**The request:** In the page excerpt about summer 1973 working conditions, which company's cotton fields was the work done in?

**Page excerpt:**
Summer of 1973 Working conditions

This graph demonstrates just how hot it is in the San Joaquin Valley
in the summer time. I arrived at this summer job from my school year in Berkeley where the climate is very pleasant. My first three days at work were temperatures of: 105, 108 and 112 degrees fahrenheit. (41, 42, 44 degrees C). For 28 days of work the temperature was over 100, for only 38 days of work the temperature did not go above 100. It was a hot summer.

We worked in the cotton fields of the Boston Ranch Company on the West Side of the San Joaquin Valley on highway 198 between Lemoore and interstate 5 near Coalinga. Heat like this is quite typical of the summer in this area. It was especially intensified by the humidity of the cotton field itself.

**Source data:**
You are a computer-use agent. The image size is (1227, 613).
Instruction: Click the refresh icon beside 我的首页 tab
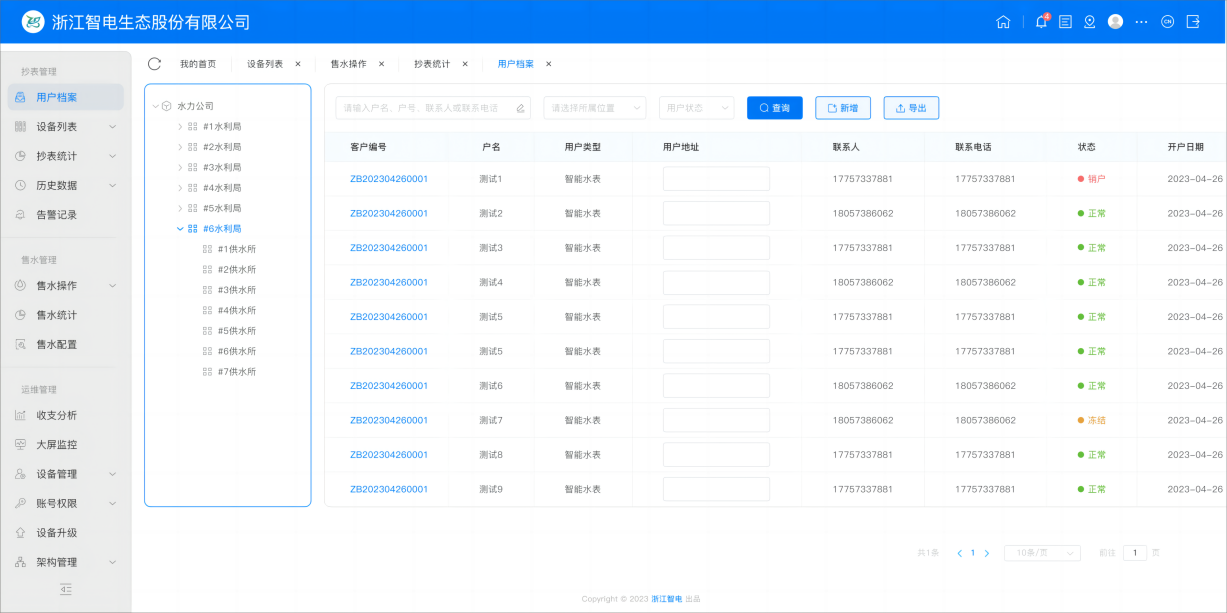point(154,64)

**Finished answer:** The Boston Ranch Company's